What I took from the movie was no matter how hard you tried sometimes you can’t win unless the other person gets tired of beating you so often

Apparently no law was so stupid, so inhumane or so outrageously unjust that McCoy wouldn’t insist that we still have to follow it because The Law is The Law. I took to calling McCoy the Grand Inquisitor of New York.

What’s more, it works even if you save the city from a threat you created yourself, solely for your own amusement.

Wait, did I miss something? My vague memories of the movie depict him dying of having mistakenly foraged some poisonous plant.

At first they thought he had eaten some toxic root, confusing it with another root; then they thought he had eaten some seeds he had stored in a damp Ziploc bag and they got moldy, and the mold killed him. They speculated that if he hadn’t already lost so much weight he might have been able to fight off whatever toxic effects either the roots or the seeds might have given him; they were thought to be toxic because they would paralyze his stomach or something, making him unable to digest anything he did eat. But I think in the end they concluded that he had just gotten too weak to go searching for more food and died of starvation.

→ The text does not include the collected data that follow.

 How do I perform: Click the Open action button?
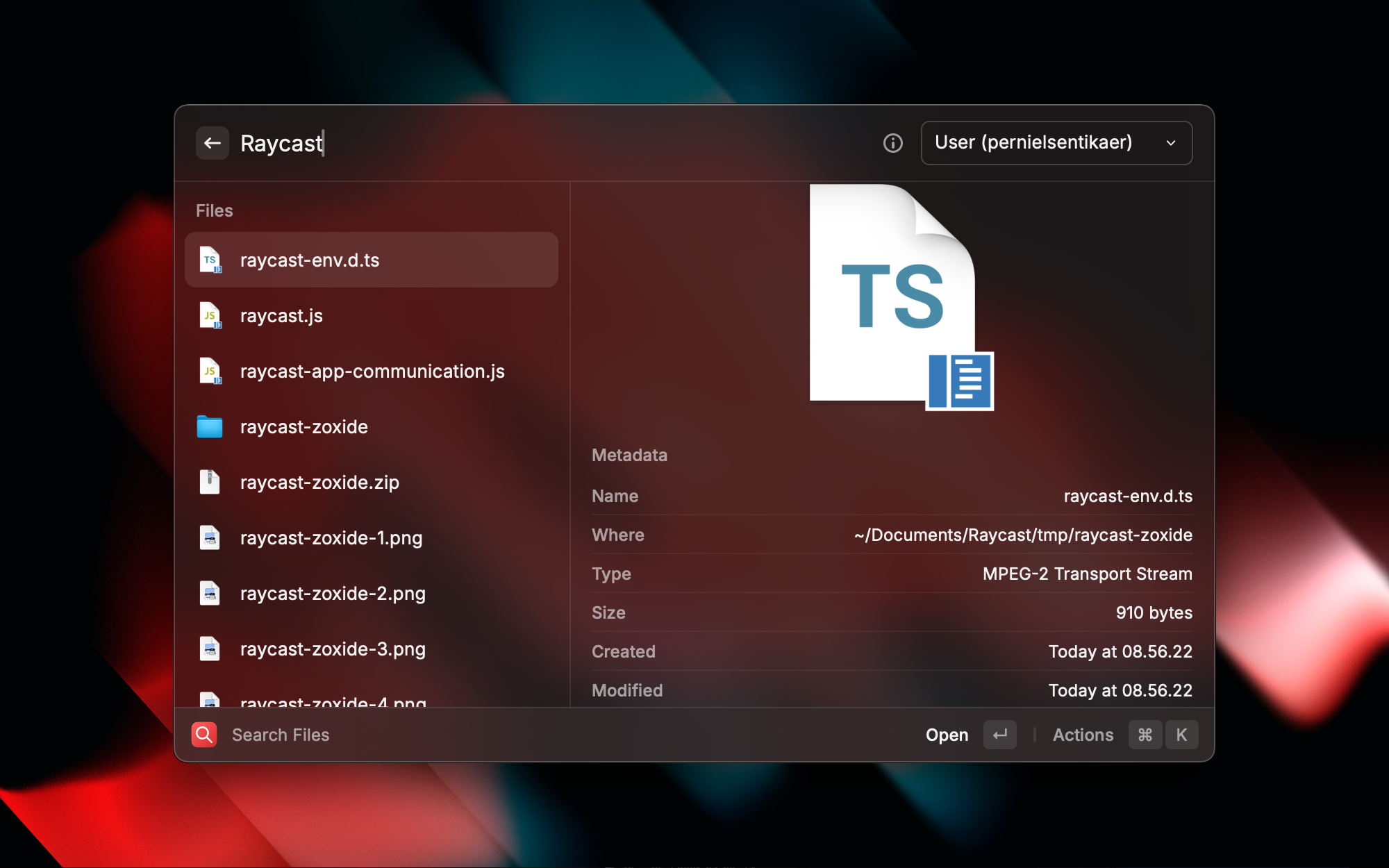tap(947, 735)
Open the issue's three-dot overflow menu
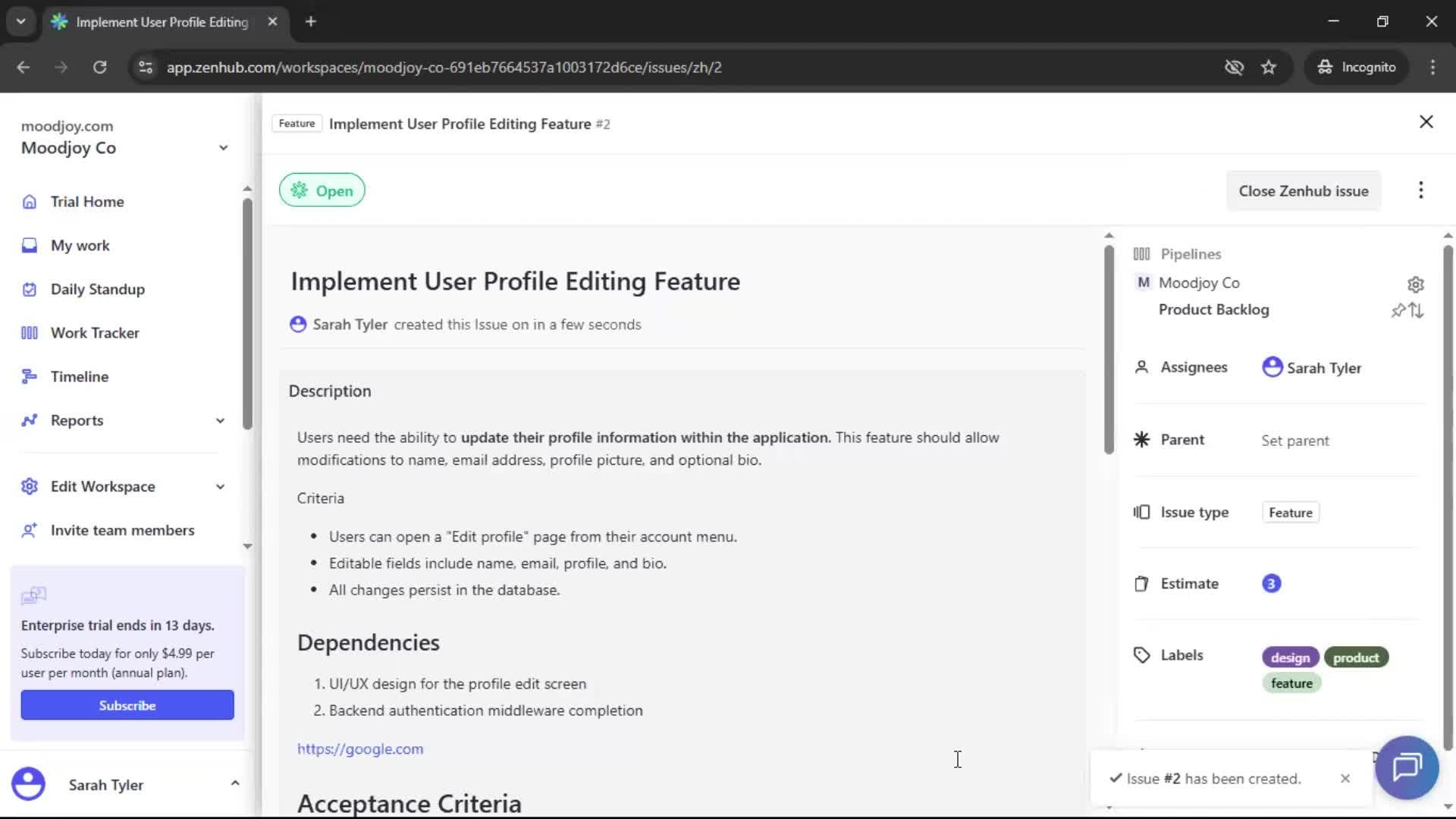The image size is (1456, 819). 1421,190
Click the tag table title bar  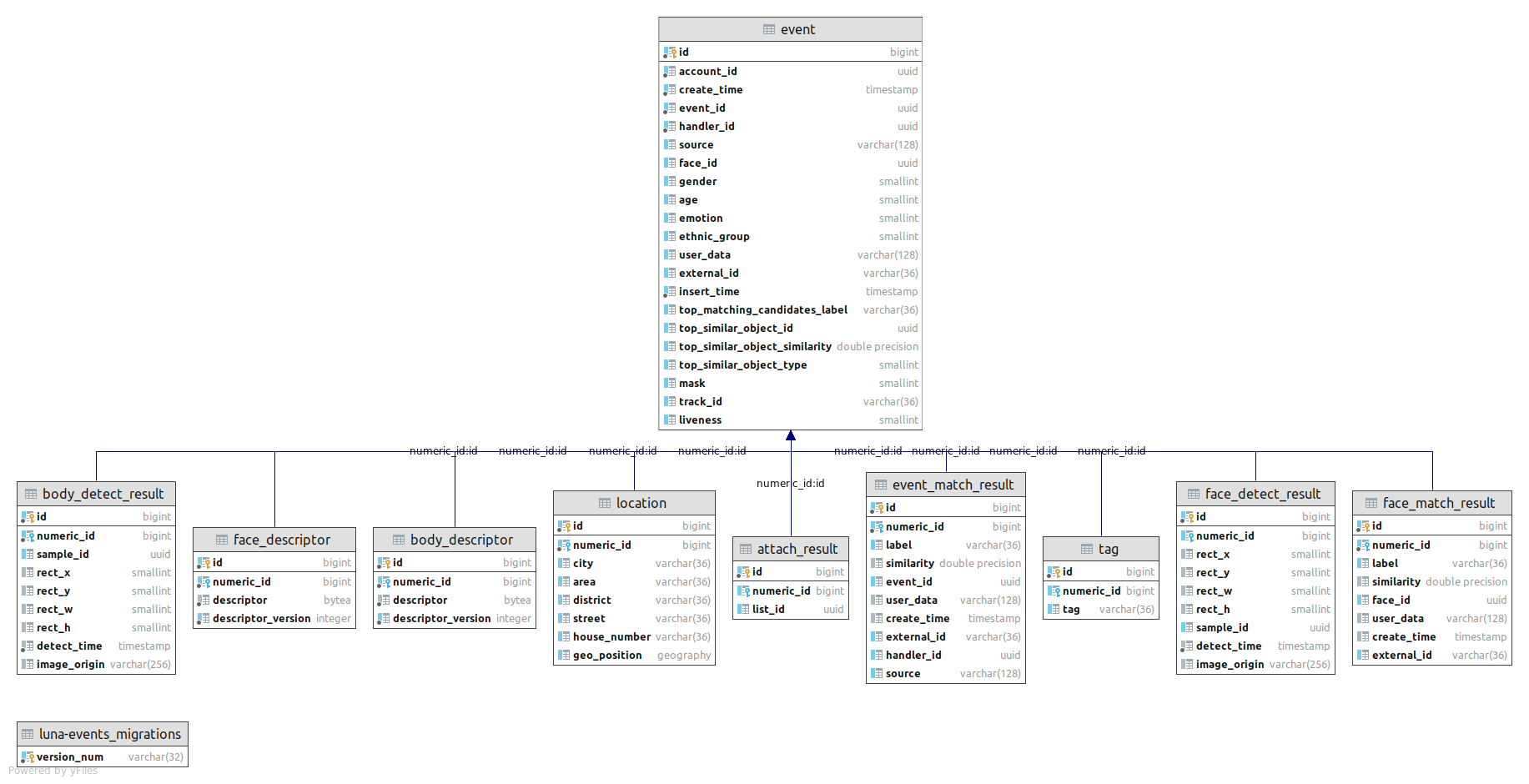pos(1101,548)
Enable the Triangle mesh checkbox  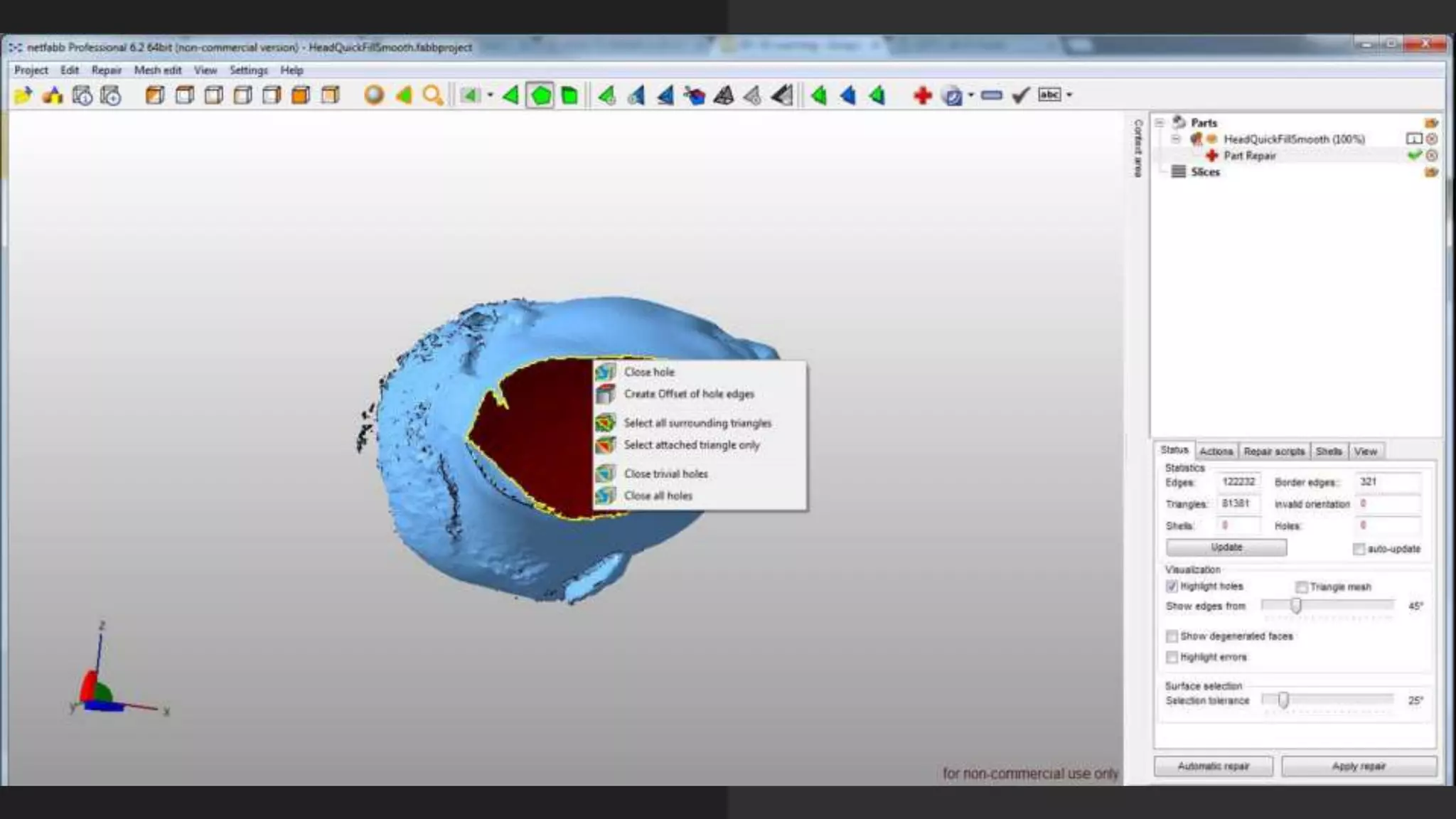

At the time the movie was being made, they were still going with the toxic root theory, so that’s what’s in the movie.

Oh that makes sense. Thanks!

Remember Michael Moriarty?

AFAIK it wasn’t really “they” who considered various poisoning explanations for McCandless’s death, it was mostly just Into the Wild author Jon Krakauer. Krakauer has been criticized by some for going searching for a poisoning explanation when starvation seems like the obvious cause of death. However, McCandless’s diary says that he thought he was sick from the seeds he’d eaten, so it’s not like Krakauer invented the idea himself.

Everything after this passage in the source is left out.